EXCERPTED RECORDS below:

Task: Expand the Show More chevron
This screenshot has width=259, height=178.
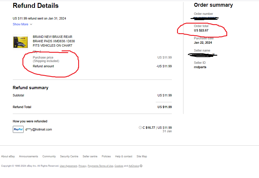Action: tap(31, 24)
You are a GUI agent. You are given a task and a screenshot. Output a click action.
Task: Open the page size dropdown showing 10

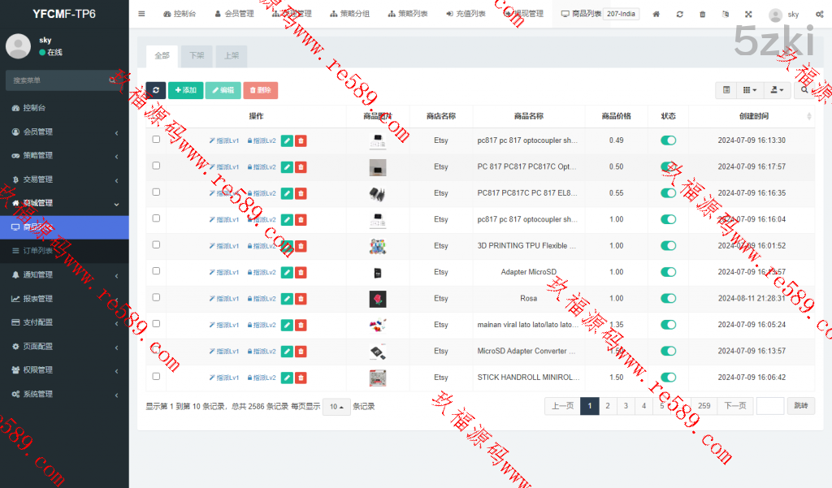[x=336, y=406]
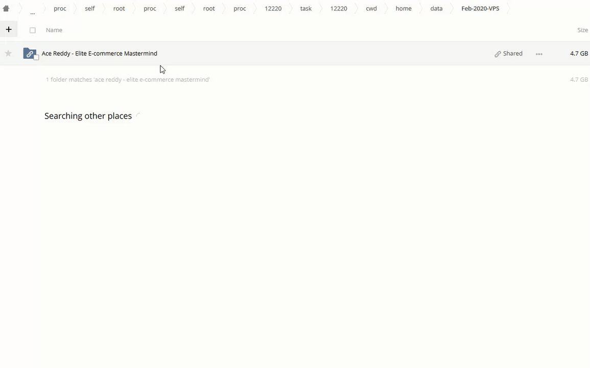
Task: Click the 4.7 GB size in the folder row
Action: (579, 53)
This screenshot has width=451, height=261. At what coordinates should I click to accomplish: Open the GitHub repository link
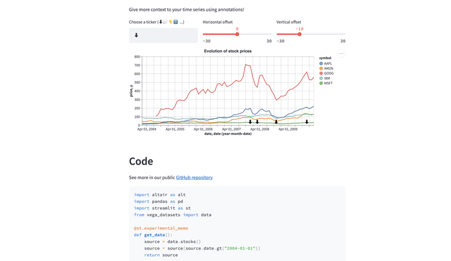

End of EXCERPTED RECORDS.

◆ TASK REQUIREMENTS
Would you set down, word for word, the lines running from the one that contains "You are a GUI" to the last line of the material, omitting all pictures?

◆ SOLUTION FOR THIS PROBLEM
You are a GUI agent. You are given a task and a screenshot. Output a click action.
Task: Open the page size dropdown showing 10

[x=336, y=406]
Task: Click the 4.7 GB size in the folder row
Action: (579, 53)
This screenshot has width=451, height=261. At what coordinates should I click to accomplish: Open the GitHub repository link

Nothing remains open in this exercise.